Location
- Bucks Cross, Bideford, Devon, EX39 5DW England 50°59′44″N 4°24′14″W﻿ / ﻿50.99549°N 4.404°W

Information
- Type: Free school
- Established: 2013
- Department for Education URN: 146567 Tables
- Ofsted: Reports
- Principal: Claire Ankers
- Gender: Mixed
- Age: 11 to 18
- Enrolment: 262 (February 2023)
- Website: atlanticacademy.uk

= Atlantic Academy =

Atlantic Academy is a secondary academy situated in Bucks Cross in Bideford, Devon, England, and part of Athena Learning Trust. It was founded as Route 39 Academy, a free school. It has 262 pupils as of February 2023, and its current principal is Claire Ankers.

== History ==
=== Founding ===
The school was founded in 2011 by local parents as Route 39 Academy, a free school, It opened in September 2013, and was the first free school in Devon. The heads of other secondary schools in North Devon opposed it as an unnecessary expensiture of government funds, but Michael Gove, the then Secretary of State for Education, spoke in favour of it.

The school was temporarily situated in Clovelly Primary School's former building in Higher Clovelly. Purpose-built premises with a 700-pupil capacity were constructed at Steart Farm in Bucks Cross, Bideford. Plans to build the new school in this location were initially rejected by Torridge District Council, but the decision was overruled in February 2016.

=== Ofsted inadequate rating and rebranding ===
Ofsted first inspected Route 39 Academy in May 2015 and concluded it 'Requires Improvement', although some areas were rated 'Good'. However, a subsequent inspection in June 2017, when the school had 131 pupils, graded it as 'Inadequate' in all areas and placed it in special measures. One reason for the rating was that the school decided not to enter any of its Year 11 pupils for GCSE examinations in 2017, deeming the cohort "neither academically ready nor sufficiently mature or resilient" to take them.

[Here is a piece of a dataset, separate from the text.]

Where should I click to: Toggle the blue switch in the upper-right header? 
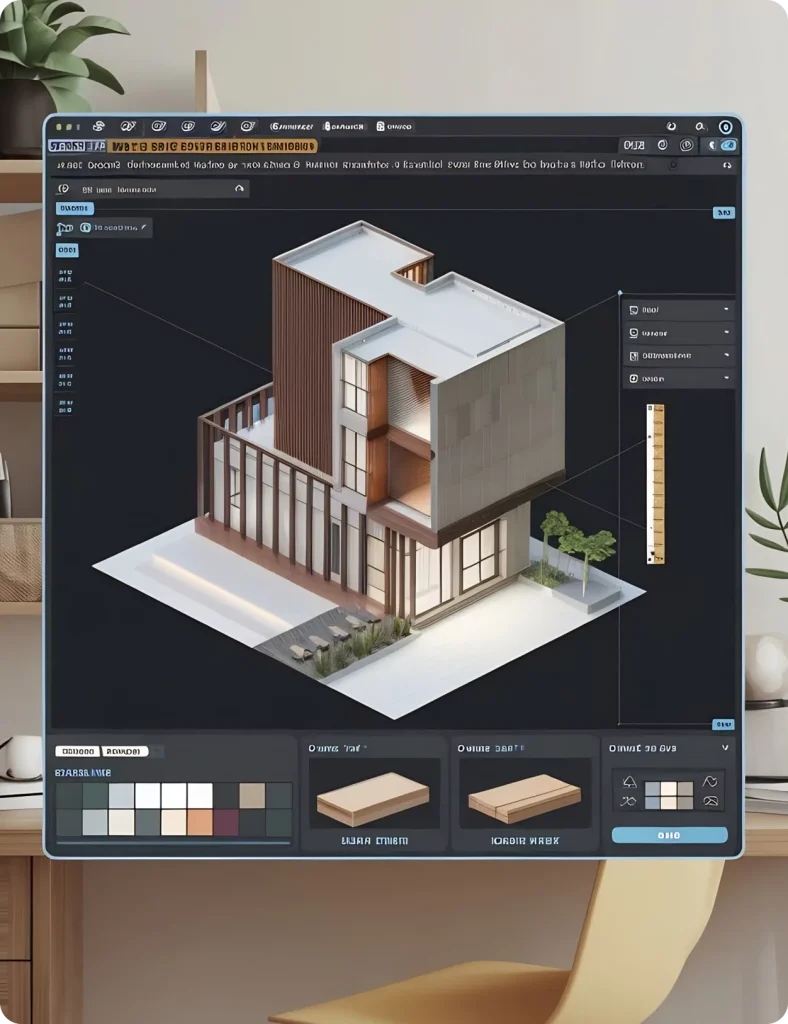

Following the 2017 report and principal Jordan Kelly's unexplained departure later that year, the board of governors engaged Launceston College Multi-Academy Trust (now Athena Learning Trust) to assist with the running of the school to raise standards. The board's appeal against the Ofsted rating was denied, and in April 2018 the entire board resigned in objection to the takeover by the multi-academy trust, writing in a resignation letter that the trust's "traditional approach ... is ideologically opposed to that of the Route 39 founding vision".

The school was renamed to Atlantic Academy in August 2018, reopening that September in its new building. Ofsted rated the school 'Good' in February 2023, and in October 2023, now an academy, it was ranked most improved in Devon for GCSE results.